A caller's reply was generated but never heard: 0.65s after the agent started speaking, the VAD fired "user started speaking" (NO transcript) and broadcast an interruption that cancelled the agent's audio -> ~24s of silence until the caller spoke again. Cause: the agent's own TTS echoes back the phone line and the always-on VAD interruption treats it as a barge-in. (PipelineParams has no allow_interruptions in this pipecat build — it was a silent no-op.) Fix: HalfDuplexGate before the VAD withholds inbound audio while the bot speaks (+ECHO_TAIL_SECS, default 0.5s), so echo can't trigger a false barge-in. Half-duplex (no mid-utterance barge-in); HALF_DUPLEX=false to restore it. Runtime-tested the gate (pass idle / drop while speaking / drop in tail / resume). Co-Authored-By: Claude Opus 4.8 <noreply@anthropic.com>
2026-06-27 16:44:00 +00:00
parent ceea3d151c
commit 32a3bb7136
3 changed files with 50 additions and 0 deletions
--- a/CLAUDE.md
+++ b/CLAUDE.md
@@ -62,6 +62,15 @@ VAD side.
 **`AudioHeartbeat`** — diagnostic processor that distinguishes VAD failure from
 transport stall. Keep it.

+**`HalfDuplexGate` in `bot.py`** — fixes echo-induced mid-call silence. In this pipecat build
+interruptions are VAD-driven and always on (`PipelineParams.allow_interruptions` does NOT exist
+— it's silently ignored). On a phone line the agent's own TTS echoes back, the VAD reads it as
+the caller speaking (it produces NO transcript), and the broadcast interruption cancels the
+agent mid-reply → the caller hears silence. This gate sits BEFORE the VAD and withholds inbound
+audio while the bot is speaking (+`ECHO_TAIL_SECS`, default 0.5s) so echo never reaches the VAD.

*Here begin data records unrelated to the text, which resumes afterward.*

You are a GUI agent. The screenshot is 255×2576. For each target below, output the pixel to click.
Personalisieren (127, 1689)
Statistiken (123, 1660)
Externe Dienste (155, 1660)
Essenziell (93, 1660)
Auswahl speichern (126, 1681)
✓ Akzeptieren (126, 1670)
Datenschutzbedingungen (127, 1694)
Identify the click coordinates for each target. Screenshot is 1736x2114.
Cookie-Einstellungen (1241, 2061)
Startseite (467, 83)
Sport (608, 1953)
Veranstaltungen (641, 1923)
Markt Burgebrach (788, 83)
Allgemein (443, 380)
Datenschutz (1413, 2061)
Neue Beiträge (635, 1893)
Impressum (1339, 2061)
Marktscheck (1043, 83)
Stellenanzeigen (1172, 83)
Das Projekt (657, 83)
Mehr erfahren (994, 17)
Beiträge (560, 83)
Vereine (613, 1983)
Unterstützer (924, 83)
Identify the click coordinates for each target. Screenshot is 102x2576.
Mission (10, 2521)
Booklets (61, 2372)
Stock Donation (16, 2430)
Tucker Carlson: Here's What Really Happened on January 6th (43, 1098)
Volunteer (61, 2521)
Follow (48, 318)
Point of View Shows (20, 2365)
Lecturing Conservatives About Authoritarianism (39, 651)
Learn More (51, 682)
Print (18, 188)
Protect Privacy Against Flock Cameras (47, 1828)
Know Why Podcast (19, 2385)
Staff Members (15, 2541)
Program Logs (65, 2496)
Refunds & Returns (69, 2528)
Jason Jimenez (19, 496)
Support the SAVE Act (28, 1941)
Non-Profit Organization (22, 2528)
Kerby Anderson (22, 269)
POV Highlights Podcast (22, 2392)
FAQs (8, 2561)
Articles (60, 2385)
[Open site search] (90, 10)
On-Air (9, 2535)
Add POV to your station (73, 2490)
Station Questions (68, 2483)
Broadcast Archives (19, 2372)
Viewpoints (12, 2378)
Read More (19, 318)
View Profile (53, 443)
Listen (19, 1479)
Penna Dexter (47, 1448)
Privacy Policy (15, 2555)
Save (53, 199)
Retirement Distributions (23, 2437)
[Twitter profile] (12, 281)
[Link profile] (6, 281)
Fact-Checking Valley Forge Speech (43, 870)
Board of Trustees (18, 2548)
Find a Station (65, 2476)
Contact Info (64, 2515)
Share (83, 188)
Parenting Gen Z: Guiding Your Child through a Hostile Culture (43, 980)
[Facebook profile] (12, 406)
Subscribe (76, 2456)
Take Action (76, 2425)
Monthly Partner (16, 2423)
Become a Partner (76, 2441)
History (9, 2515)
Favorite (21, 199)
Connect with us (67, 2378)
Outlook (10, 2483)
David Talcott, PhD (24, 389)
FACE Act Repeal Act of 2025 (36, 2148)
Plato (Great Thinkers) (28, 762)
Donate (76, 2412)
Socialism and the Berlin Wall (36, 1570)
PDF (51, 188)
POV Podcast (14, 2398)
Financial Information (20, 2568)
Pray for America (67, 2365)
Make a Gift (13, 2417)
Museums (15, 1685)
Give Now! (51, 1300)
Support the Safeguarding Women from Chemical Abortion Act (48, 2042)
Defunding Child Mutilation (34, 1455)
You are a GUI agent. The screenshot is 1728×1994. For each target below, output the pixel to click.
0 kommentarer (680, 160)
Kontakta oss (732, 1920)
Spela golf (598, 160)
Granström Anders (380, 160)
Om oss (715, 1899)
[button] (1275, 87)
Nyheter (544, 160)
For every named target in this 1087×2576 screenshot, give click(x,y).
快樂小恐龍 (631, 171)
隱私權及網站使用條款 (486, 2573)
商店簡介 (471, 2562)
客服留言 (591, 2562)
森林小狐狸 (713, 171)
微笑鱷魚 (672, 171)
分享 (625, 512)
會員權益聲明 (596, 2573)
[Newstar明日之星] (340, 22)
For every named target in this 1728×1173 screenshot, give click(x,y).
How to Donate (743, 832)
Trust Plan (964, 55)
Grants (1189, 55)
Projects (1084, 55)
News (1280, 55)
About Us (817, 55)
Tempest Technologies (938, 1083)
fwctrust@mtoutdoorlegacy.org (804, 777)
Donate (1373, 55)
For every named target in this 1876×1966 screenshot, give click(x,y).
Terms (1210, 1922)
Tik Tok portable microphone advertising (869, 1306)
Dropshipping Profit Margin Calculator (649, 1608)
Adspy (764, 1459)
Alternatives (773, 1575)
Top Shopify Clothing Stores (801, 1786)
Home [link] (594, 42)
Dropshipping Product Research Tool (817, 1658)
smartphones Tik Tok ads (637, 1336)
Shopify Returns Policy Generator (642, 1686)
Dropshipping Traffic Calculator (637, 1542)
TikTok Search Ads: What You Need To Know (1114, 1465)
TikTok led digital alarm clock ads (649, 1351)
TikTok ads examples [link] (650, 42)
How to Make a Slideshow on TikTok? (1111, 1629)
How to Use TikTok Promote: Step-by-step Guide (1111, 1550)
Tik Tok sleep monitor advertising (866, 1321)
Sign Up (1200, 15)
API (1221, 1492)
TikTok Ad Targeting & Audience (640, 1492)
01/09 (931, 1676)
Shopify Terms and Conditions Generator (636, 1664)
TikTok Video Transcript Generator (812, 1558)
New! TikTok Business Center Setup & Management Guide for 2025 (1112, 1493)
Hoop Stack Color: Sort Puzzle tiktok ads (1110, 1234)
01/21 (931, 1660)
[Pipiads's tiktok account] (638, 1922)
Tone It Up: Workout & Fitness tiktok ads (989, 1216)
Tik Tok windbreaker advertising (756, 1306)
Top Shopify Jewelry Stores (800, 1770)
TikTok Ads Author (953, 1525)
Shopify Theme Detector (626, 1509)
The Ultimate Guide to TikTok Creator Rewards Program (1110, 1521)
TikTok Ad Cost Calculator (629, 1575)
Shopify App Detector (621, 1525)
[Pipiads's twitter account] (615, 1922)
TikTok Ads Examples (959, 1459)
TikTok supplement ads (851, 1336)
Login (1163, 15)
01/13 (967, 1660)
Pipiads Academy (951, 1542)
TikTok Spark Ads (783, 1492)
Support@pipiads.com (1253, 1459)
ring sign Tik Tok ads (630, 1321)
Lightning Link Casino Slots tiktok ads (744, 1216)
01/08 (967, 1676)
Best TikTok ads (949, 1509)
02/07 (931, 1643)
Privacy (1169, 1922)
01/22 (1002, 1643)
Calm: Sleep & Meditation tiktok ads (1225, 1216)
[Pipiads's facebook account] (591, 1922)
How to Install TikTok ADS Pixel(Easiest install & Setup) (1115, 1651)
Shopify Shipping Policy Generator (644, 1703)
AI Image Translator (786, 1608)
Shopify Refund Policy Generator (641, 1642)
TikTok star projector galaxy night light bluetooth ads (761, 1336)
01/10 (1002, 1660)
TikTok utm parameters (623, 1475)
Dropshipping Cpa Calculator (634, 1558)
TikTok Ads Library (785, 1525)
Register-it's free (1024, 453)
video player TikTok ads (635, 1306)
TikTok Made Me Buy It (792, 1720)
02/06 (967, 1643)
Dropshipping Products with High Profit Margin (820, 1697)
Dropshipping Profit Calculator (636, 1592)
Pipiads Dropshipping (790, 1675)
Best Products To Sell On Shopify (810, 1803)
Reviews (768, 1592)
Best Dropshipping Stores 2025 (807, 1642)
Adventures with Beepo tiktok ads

+Trade-off: half-duplex — the caller can't barge in mid-utterance (fine for short replies).
+`HALF_DUPLEX=false` restores barge-in. Keep it on for telephony.
+
 **Post-call extraction (`extract.py`)** — single JSON-mode completion after call ends.
 Correctly uses `format: json`, uses verified Twilio caller-ID instead of trusting model
 output, falls back to JSONL if Odoo is unreachable. Keep it.